VALERI, Silvestro
– Nacque a Roma il 31 dicembre 1814, da Girolamo e da Teresa Senesi.
Tra la fine degli anni Venti e l’inizio del decennio successivo frequentò l’Accademia di S. Luca, dove fu allievo di Tommaso Minardi. Durante il periodo di formazione ottenne i primi riconoscimenti nell’ambito degli annuali concorsi riservati agli studenti, vincendo per quattro volte il primo premio per il disegno alla scuola del nudo e nel 1832 quello per la pittura. L’alunnato presso Minardi e l’assidua frequentazione dello studio del maestro faentino a palazzo Colonna gli offrirono la possibilità di intessere una fitta rete di conoscenze e relazioni con artisti, intellettuali ed esponenti di spicco dell’aristocrazia romana, e non solo, che gli garantirono sin da giovane numerose commissioni.
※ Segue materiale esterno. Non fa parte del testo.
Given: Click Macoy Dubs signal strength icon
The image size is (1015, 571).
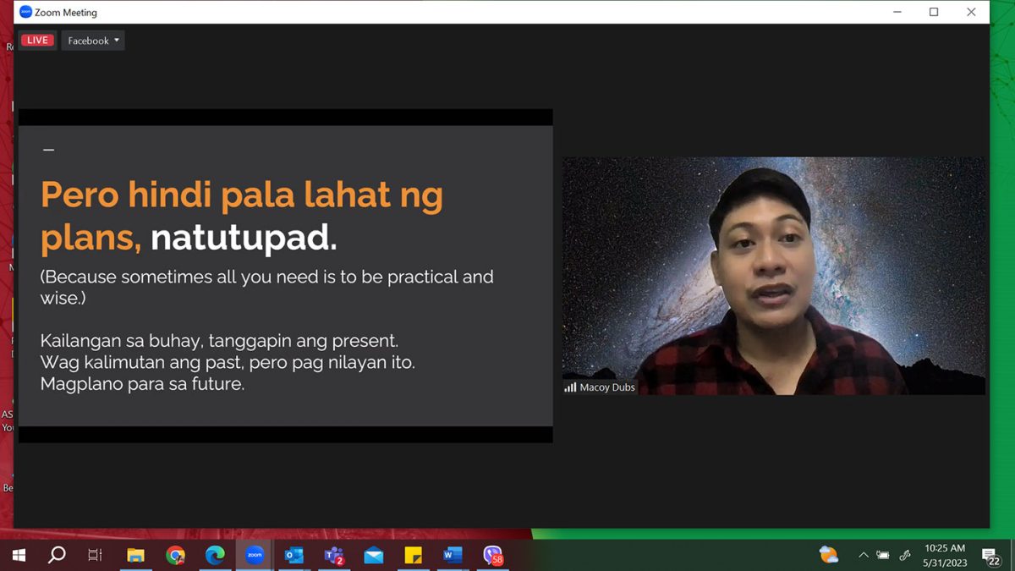Looking at the screenshot, I should [570, 387].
Nel 1835 lo scrittore francese Stendhal, console a Civitavecchia, si fece ritrarre da Valeri (Ritratto di Stendhal in uniforme di console, Grenoble, Musée Stendhal). Tra il 1836 e il 1837 Valeri realizzò per don Filippo Doria una tela raffigurante S. Primo, destinata alla chiesa di S. Maria in Via Lata, e i dipinti murali a tempera (I quattro Evangelisti) per la cappella privata del principe in palazzo Doria Pamphilj. Contemporaneamente lavorò per la famiglia Borghese (S. Francesco di Sales che visita i carcerati, attuale ubicazione ignota) e dipinse una pala d’altare (Il Presepe, attuale ubicazione ignota) per la chiesa di S. Elisabetta dei Teutonici a Roma (demolita tra la fine del XIX secolo e l’inizio del successivo).
Nel 1845 si trasferì a Perugia, dove gli era stata assegnata la cattedra di pittura, disegno e composizione presso la locale Accademia di belle arti. L’anno seguente dipinse La Beata Vergine con Gesù fra le braccia, due angeli, s. Giovanni della Croce e alcuni devoti (Vergine refugium peccatorum) per l’altare maggiore della chiesa perugina di S. Teresa degli Scalzi.
Nell’opera, che fu pubblicamente presentata il 13 settembre 1846, sono ravvisabili gli stilemi più propri della maniera di Valeri, improntata sui principi del rigoroso purismo di ascendenza minardiana e sui costanti riferimenti alle fonti del classicismo rinascimentale nella ripresa e rielaborazione sia delle iconografie sia delle soluzioni formali.
Per l’anno accademico 1850-51 gli fu affidata la direzione dell’Accademia perugina. Nel 1852, all’annuale esposizione allestita presso l’istituto, presentò fuori concorso la tela S. Elisabetta regina d’Ungheria in abito di terziaria francescana, che gli era stata commissionata per la chiesa dei Ss. Sebastiano e Rocco dal parroco don Luigi Prosperini. Nello stesso periodo dipinse la pala d’altare (La Vergine che contempla il Bambino dormiente) per la parrocchiale di S. Croce a Bastia Umbra.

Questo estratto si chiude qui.